Berlin Heat Network
Transforming the heat supply market needs to take place on a local level. Heat derived from energy-efficient cogeneration plays an important role in cities like Berlin.
At the end of 2009, Vattenfall and the city-state of Berlin came together on a wide-reaching climate protection agreement. The goal was to reduce Vattenfall’s CO2 emissions in the city centre by 50% by the end of 2020 when compared with levels in 1990. Vattenfall reached this goal in late 2017 – three years ahead of schedule.
Cooperative partnership: InfraLab Berlin
Together with six local infrastructure companies - BSR, BVG, BWB, GASAG, Veolia and Stromnetz Berlin - Vattenfall founded the co-working project InfraLab Berlin at the EUREF campus in Berlin-Schöneberg. Here, companies want to collaborate with creative minds and start-ups to develop ideas of how to optimise life in the growing city. They want Berlin to assume a pioneering role in this respect and, through the development, testing and application of innovative technologies and services, turn it into Smart City Berlin.

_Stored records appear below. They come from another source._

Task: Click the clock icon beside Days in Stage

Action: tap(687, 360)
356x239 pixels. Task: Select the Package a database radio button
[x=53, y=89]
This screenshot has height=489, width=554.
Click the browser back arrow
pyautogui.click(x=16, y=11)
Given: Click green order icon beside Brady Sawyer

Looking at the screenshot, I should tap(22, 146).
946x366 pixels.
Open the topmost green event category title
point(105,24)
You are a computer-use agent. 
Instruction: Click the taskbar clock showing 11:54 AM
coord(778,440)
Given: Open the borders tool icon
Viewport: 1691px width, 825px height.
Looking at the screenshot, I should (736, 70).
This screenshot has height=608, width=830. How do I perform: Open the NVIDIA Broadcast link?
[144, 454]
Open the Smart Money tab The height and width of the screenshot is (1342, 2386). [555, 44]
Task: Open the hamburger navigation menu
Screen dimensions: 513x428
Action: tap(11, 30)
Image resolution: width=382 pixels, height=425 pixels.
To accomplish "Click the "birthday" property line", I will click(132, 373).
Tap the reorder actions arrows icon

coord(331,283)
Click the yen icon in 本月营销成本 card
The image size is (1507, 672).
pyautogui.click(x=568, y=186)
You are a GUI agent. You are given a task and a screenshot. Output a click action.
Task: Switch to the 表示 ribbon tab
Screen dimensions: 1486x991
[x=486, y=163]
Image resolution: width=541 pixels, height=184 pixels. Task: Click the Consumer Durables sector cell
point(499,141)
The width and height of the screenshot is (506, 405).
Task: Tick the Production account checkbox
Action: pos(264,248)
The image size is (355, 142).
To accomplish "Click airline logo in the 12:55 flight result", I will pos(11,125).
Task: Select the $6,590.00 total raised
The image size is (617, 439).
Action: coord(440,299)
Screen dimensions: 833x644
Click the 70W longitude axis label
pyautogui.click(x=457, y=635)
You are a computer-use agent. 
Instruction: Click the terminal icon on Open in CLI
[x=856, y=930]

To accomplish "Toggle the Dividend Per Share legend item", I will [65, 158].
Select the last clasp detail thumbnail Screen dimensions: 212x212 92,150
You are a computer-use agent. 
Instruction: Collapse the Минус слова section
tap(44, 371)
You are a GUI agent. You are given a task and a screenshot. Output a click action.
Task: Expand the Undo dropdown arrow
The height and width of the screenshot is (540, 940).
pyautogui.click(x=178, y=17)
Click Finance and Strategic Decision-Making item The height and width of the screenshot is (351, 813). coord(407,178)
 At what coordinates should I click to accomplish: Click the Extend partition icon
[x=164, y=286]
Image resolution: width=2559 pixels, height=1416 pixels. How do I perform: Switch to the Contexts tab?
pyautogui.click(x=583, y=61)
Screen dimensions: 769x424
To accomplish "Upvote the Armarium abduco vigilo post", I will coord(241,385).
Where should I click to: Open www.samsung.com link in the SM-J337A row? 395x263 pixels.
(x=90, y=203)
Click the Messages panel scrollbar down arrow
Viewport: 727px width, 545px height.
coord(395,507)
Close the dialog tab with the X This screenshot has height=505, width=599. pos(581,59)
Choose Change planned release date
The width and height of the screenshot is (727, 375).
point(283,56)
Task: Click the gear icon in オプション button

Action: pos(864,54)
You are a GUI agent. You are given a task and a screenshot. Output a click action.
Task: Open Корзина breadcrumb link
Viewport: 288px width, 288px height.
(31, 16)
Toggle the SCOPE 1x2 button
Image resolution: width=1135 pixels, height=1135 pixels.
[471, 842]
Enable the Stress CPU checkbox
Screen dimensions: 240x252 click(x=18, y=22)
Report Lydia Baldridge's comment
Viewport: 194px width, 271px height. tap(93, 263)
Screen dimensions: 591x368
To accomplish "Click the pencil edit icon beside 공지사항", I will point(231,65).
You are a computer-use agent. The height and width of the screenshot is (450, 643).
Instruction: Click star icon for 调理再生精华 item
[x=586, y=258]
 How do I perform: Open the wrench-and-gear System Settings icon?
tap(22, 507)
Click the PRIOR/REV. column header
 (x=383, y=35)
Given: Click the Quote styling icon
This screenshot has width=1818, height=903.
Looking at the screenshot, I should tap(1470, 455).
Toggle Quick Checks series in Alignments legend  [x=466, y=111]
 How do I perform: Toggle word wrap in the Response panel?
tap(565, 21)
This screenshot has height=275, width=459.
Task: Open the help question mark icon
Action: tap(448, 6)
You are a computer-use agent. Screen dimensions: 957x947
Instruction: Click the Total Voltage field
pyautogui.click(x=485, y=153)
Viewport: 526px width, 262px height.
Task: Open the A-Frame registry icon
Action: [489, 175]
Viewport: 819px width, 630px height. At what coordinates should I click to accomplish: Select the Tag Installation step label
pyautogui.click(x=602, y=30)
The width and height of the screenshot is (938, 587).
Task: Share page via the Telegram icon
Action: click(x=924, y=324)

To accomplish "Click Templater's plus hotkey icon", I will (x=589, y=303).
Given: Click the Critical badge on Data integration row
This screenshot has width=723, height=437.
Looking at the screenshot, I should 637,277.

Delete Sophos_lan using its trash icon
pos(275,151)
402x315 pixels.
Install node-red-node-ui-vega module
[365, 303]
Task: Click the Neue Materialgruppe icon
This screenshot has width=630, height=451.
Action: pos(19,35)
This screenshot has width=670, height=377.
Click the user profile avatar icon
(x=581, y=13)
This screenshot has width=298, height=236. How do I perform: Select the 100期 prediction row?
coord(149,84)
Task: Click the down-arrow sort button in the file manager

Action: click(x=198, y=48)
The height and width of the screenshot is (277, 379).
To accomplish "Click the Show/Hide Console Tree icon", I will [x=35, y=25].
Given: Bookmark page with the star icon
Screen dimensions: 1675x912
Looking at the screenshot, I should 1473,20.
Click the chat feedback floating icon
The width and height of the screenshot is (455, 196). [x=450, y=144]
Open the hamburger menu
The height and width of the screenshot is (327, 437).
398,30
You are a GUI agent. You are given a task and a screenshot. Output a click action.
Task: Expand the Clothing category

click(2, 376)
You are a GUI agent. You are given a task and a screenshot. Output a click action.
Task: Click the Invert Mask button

This cooperative partnership goes way beyond the boundaries of the respective companies’ core business areas.
Continual development
The Berlin-Buch CHP plant’s traditional site is continuously developing along with the district where it is located. In 2005, the site received a new cogeneration plant. The Buch thermal power station also uses waste heat emitted by the Schwanebeck landfill through its activities to convert landfill gas into electricity. This waste heat is then conducted along a 3-kilometre pipe to cover 20 per cent of the Buch heating network’s heating demand. The 25 kilometre long local heating network supplies the Helios clinics, about 10,000 apartments and 50 companies on the Campus Buch.